Eventually Libel replied:

Prop 13 did not destroy California's educational system. Plenty of money pours into the system with gold-plated benefits every day for teachers.

Unions have made teachers lives very cushy and kept us from firing the worst of them for their decades of incompetence.

That is what brought down the schools - the strangulation by the unions and their primary goal bar none: job protection regardless of outcomes or any possible accountability besides producing failing students year after year.

Of course, it's easy to argue when you make assertions and fail to offer any facts to back these baseless claims up. So let's go to the facts...for instance, if teachers' unions have made things so comfy cozy for teachers, why is it true (look, you can read it in the Washington Post) that 50% of teachers quit before their fifth year in the profession? I can see Libel wanting to claim that's because they realize teacher unions are bad, but I'd have to counter it's hard to make things cushy for your rank and file and make them bad at the same time.

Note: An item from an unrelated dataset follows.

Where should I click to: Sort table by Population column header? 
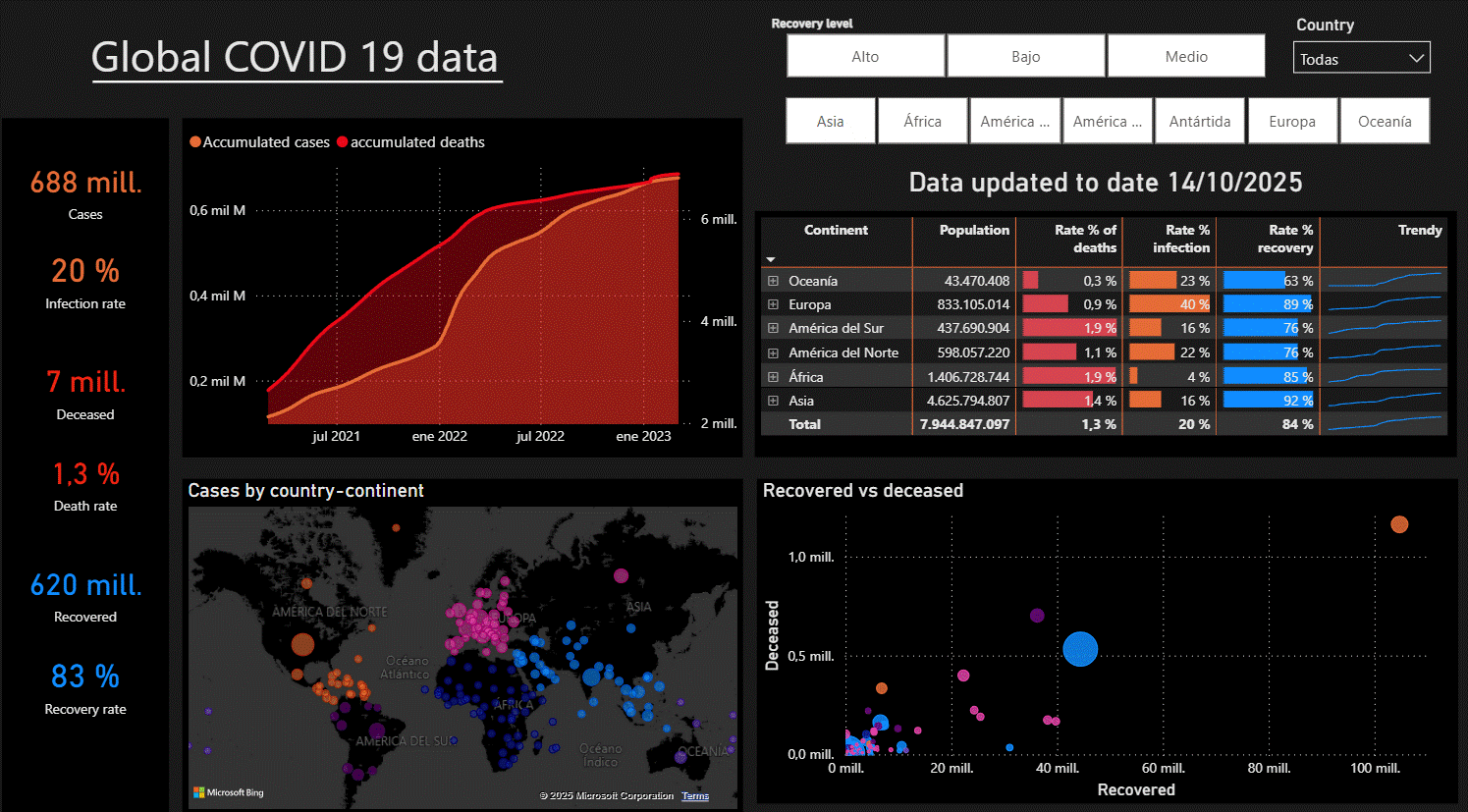point(973,230)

To act like teachers aren't accountable is also bunk. First, love it or hate it, NCLB is full of standards and testing. But year's before George Bush asked "is our children learning?" California set up standards. In 1997, California’s State Board of Education adopted content standards for K–12 schools in five academic areas. You can read about that here.

As for Prop 13, I have to admit it certainly helps us afford the house we own, so I'm openly conflicted about it. The people who tend to defend Prop 13 beyond anti-taxers are folks like the Cato Institute, where right-wing business money goes to bathe in libertarian "thought" that makes every excuse for the marketplace and none for government. That said, read any serious research in education and you'll quickly learn about how California went from first to worst in public education--there's more info about that decline here. Just as one example, Georgia and Oklahoma can have universal preschool, but CA can't afford it. (And I know, I know, I'm risking an attack by the virulent folks who think universal preschool is the fluoridation of the education system, but when the people on their side are the super-religious, home-schoolers, Ayn Randites, and VDare, I think it's safe to say the other side is the place to be.)

But Libel also doesn't realize the biggest problem with Prop 13 isn't the cuts in the education budget. It's that the proposition also shifted educational control from local communities to the state. So education got less responsive to on the ground activities--teachers and principals and superintendents and yes, parents, got less of a say about how things could be done--and the state took over, which made things even more politicized (heck, we have both a State Superintendent of Public Instruction, elected and a Secretary of Education, appointed).

Indeed, anonymous with a nickname, you have libeled unions.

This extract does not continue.